Detect upright people using HOG features

Description

The people detector object detects people in an input image using the Histogram of Oriented Gradient (HOG) features and a trained Support Vector Machine (SVM) classifier. The object detects unoccluded people in an upright position.

Note

Starting in R2016b, instead of using the step method to perform the operation defined by the System object™, you can call the object with arguments, as if it were a function. For example, y = step(obj,x) and y = obj(x) perform equivalent operations.

Construction

peopleDetector = vision.PeopleDetector returns a System object, peopleDetector, that tracks a set of points in a video.

peopleDetector = vision.PeopleDetector(MODEL) creates a peopleDetector System object and sets the ClassificationModel property to MODEL. The input MODEL can be either 'UprightPeople_128x64' or 'UprightPeople_96x48'.

peopleDetector = vision.PeopleDetector(Name,Value) configures the tracker object properties, specified as one or more name-value pair arguments. Unspecified properties have default values.

To detect people:

  1. Define and set up your people detector object using the constructor.

  2. Call the step method with the input image, I, and the people detector object, peopleDetector. See the syntax below for using the step method.

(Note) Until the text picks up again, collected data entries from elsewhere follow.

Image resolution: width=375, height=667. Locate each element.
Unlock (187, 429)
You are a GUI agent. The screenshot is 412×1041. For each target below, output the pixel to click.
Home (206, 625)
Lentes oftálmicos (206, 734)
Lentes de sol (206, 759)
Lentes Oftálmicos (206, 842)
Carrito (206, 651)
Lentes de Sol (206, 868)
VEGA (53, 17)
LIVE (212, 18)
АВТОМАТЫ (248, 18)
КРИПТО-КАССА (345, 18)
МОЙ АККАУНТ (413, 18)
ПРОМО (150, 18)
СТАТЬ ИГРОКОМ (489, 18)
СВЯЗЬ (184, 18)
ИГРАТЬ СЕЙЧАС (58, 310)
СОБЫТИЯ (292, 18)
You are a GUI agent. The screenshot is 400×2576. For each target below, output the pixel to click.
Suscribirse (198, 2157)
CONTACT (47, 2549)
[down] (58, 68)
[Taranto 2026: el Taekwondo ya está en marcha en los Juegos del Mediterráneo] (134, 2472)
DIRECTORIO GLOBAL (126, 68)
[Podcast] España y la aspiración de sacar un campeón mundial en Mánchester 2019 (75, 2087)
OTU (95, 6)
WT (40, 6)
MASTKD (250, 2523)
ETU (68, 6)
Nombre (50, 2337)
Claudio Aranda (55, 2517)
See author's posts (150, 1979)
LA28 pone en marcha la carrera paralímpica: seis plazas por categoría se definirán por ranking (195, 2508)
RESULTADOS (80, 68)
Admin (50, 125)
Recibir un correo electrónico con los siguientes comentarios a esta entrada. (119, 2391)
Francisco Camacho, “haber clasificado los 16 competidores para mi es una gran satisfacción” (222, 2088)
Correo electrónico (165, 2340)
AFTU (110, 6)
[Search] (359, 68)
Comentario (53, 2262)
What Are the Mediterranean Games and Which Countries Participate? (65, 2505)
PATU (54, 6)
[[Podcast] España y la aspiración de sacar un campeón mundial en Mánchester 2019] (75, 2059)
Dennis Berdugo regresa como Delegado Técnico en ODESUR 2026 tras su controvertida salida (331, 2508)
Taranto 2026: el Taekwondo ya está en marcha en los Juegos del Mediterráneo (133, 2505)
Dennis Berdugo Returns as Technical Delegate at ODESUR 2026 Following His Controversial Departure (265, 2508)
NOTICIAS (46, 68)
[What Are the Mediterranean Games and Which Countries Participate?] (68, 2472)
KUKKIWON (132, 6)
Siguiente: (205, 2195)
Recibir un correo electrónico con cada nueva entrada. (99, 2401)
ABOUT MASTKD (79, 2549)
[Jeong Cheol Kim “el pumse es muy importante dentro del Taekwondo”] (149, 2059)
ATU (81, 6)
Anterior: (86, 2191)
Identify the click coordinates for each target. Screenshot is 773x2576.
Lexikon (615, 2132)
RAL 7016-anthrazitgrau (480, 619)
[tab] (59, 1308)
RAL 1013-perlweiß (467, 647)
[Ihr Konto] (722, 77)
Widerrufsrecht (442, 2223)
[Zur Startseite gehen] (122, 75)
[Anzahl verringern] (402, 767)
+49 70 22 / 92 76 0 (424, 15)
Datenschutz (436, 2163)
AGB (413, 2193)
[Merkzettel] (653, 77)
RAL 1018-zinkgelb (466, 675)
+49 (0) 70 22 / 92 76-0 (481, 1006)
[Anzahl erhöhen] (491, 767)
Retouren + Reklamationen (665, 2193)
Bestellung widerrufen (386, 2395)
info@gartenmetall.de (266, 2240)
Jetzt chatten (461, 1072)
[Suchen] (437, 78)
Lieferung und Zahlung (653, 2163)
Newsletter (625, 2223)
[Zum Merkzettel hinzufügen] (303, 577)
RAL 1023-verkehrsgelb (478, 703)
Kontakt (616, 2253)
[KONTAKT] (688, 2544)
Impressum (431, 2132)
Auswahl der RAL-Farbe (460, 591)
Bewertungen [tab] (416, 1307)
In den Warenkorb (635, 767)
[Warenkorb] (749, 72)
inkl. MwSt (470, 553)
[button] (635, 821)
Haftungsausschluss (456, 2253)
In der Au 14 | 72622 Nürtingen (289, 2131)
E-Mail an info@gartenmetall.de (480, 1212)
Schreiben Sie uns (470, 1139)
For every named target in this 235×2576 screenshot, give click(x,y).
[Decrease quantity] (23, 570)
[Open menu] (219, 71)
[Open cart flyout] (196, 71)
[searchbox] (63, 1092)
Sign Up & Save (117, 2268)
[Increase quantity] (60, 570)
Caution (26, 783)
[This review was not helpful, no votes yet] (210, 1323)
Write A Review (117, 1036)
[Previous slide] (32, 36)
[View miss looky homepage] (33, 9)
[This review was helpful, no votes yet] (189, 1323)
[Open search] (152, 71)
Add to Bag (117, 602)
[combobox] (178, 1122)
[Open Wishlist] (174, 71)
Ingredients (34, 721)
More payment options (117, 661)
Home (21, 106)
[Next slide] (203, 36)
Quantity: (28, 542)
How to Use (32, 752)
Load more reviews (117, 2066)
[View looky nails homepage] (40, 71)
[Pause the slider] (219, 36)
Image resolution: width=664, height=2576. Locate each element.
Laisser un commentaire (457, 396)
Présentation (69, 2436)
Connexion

BBOXES = step(peopleDetector,I) performs multiscale object detection on the input image, I. The method returns an M-by-4 matrix defining M bounding boxes, where M represents the number of detected people. Each row of the output matrix, BBOXES, contains a four-element vector, [x y width height]. This vector specifies, in pixels, the upper-left corner and size, of a bounding box. When no people are detected, the step method returns an empty vector. The input image, I, must be a grayscale or truecolor (RGB) image.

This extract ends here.